Almost all of the production people contacted heard them out. There was, of course, some resistance to the idea of television shows being influenced by social propagandists. But as it turned out, the toughest job Spahn had was scheduling meetings, and this in a town that lives on meetings.
The briefings varied. Sometimes the environmentalists met with agents who represented major actors, writers and producers. Sometimes they met with entire writing staffs or groups from the Writers Guild. Other times it was a one-on-one question-answer session in an executive’s office. By June, they had met with representatives of 42 television programs.
The briefings have paid off. Environmental Media announced earlier this year that it would do what everyone else in Hollywood does--give out awards, in their case 10 for television, childrens programming, movies and music videos. It expected maybe a handful, at most 50 entries. Instead it received an unexpected 110 volunteered entries.
Maybe Environmental Media Awards should not have been surprised. The group does have the support of four television network presidents and several other major executives are on its board. But the results are there, at least in television. To get their messages into feature movies takes more time because of the longer window in filmmaking. But in the next few months several films with environmental messages will be coming from Disney, Fox and some independent producers. In cable, HBO and the Turner Network have included messages about waste and recycling in several projects following meetings with Environmental Media Awards.

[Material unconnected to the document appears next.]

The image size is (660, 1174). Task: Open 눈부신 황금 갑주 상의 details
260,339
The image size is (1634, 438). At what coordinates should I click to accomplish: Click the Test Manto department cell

Once Monday’s awards program is behind him, Spahn plans on actively returning to the new television prime-time season. His small staff of four has been devoted almost exclusively to the awards show--judging was a complicated, time-consuming project with large committees of entertainment people and environmentalists going over tapes and related material.
A second major new target for the group will be another area of television: daytime programs. And right up there: the music video industry where messages haven’t always been sensitive, let alone environmentally sensitive.
What the Harvard Alcohol Project set off and which Environmental Media Awards seemed to have developed to an impressive degree, has stimulated other attempts to get social-issue messages into programming and into the media. Briefing sessions may become Hollywood’s next boom industry. Other groups have been active in similar efforts: the End Hunger Network, the Childrens Action Network and Education 1st! are some of these organizations.
The Environmental Media Awards has practiced conservation in another form. It refuses to coin a nickname. For this group, there is no Oscar, no Emmy, no Grammy.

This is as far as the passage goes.